Care colleghe e cari colleghi,
ancora una volta, e sempre con molta modestia, l'AUPI e questo Consiglio Nazionale dell'Ordine, ha fatto il
proprio dovere. E lo ha fatto benissimo.
La Camera dei Deputati ha accolto ed approvato un nostro emendamento, articolato in due punti:
- siamo riusciti ad ottenere l'equiparazione ex art. 3 e 35 della legge 56/89 alle specializzazione universitarie;
-l'alta vigilanza per la nostra professione passa dal Ministero della Giustizia a quello della Salute.
Voglio innanzitutto ringraziare l'on. Elio Vito e l'on. Rosa Suppa.
E' un risultato splendido. Agli altri lasciamo le parole, le polemiche. Noi siamo abituati a FARE. Finalmente la nostra Professione è a tutti gli effetti una Professione Sanitaria.
Ovviamente dobbiamo attendere che il decreto "milleproroghe" sia approvato al Senato. Non ci dovrebbero essere dubbi, ma è bene attendere ancora qualche giorno.
Noi cerchiamo di dare risposte ai bisogni dei colleghi, ed in questo caso alle migliaia di colleghe e colleghi che non avevano neppure la speranza di partecipare ai concorsi. E poi abbiamo ben presente quale può essere una Politica Professionale per la nostra Categoria.

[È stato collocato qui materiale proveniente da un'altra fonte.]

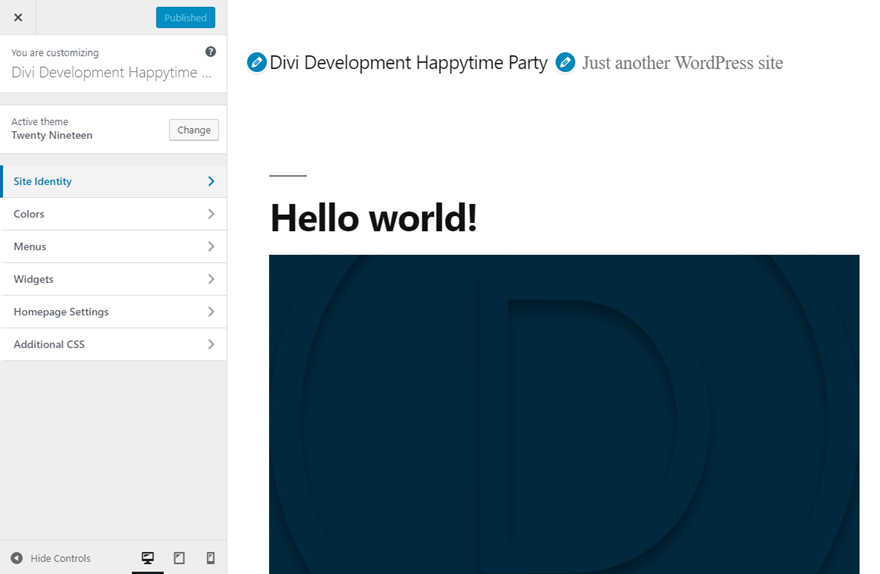This screenshot has height=574, width=880.
Task: Expand the Widgets section chevron
Action: pyautogui.click(x=211, y=279)
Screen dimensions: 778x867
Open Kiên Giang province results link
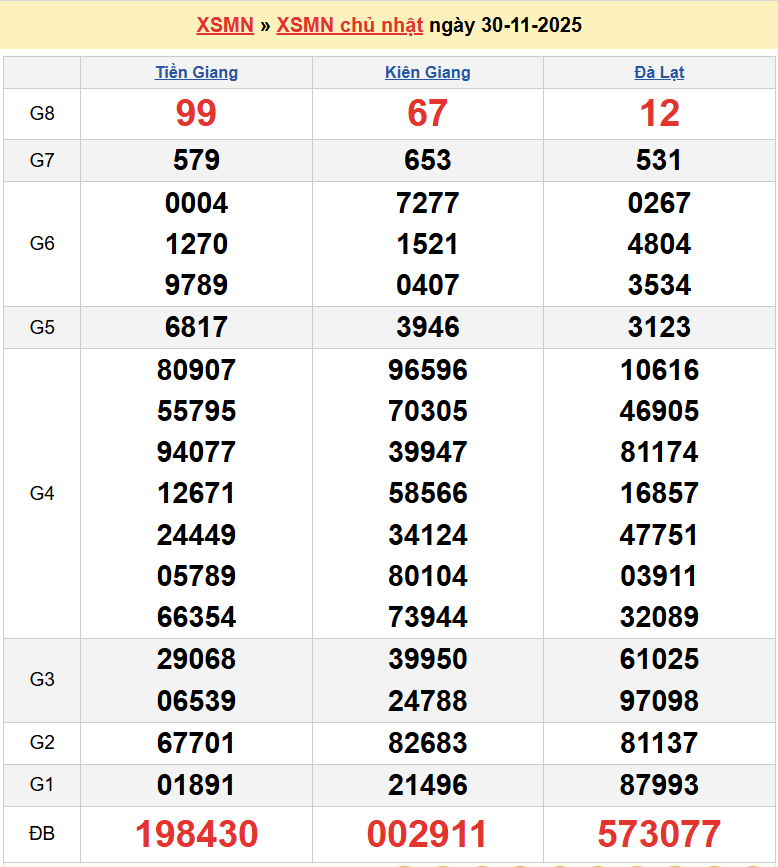coord(427,73)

Come sempre c'è chi parla e c'è chi fà.
Avremo modo di approfondire meglio i risvolti che questi emendamenti avranno sulla nostra Professione.

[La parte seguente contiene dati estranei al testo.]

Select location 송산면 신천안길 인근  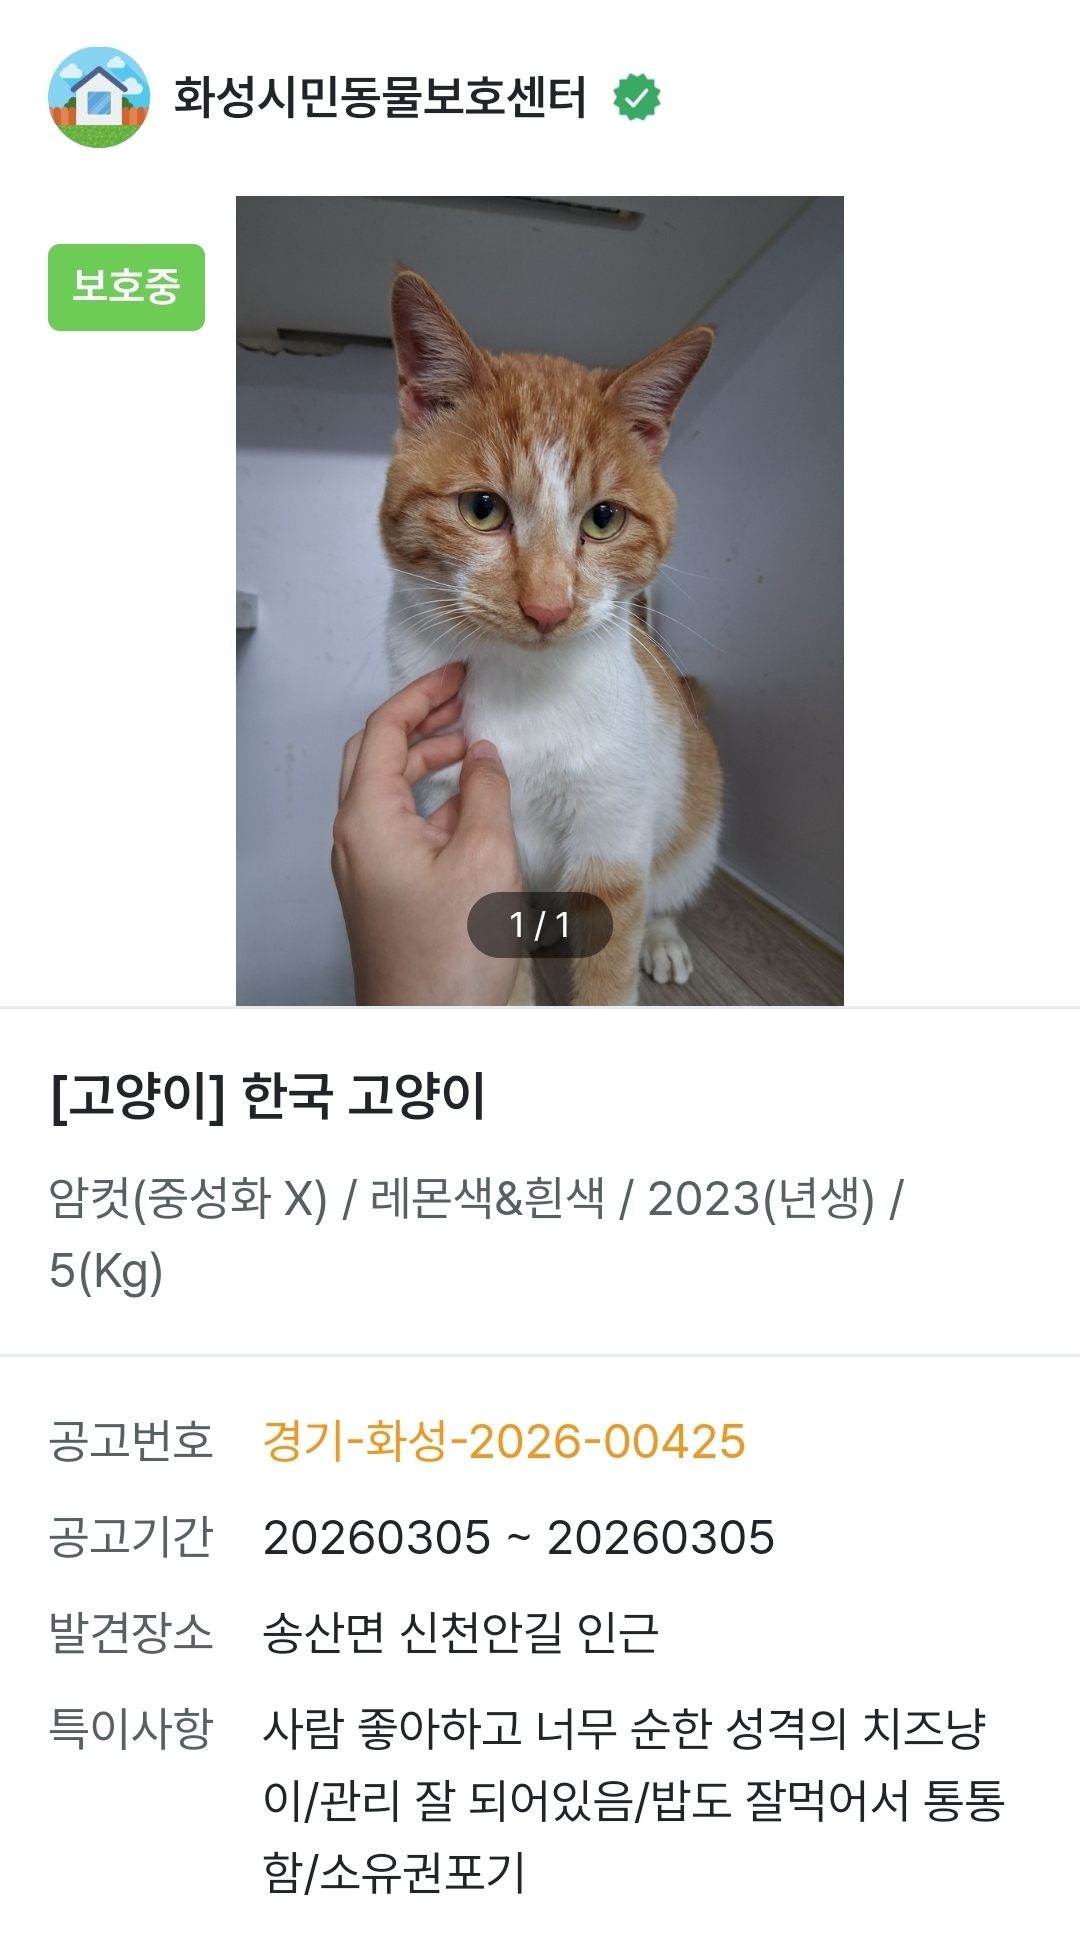coord(460,1634)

Voglio solo aggiungere che questo è stato reso possibile da un gioco di squadra che ha visto tutti noi coinvolti avendo come unico obbiettivo l'interesse generale della Categoria.
Voglio ringraziare i colleghi napoletani. Non credo sia il caso di fare nomi. E' un risultato del lavoro di tutti noi. Dell'AUPI e del CNOP.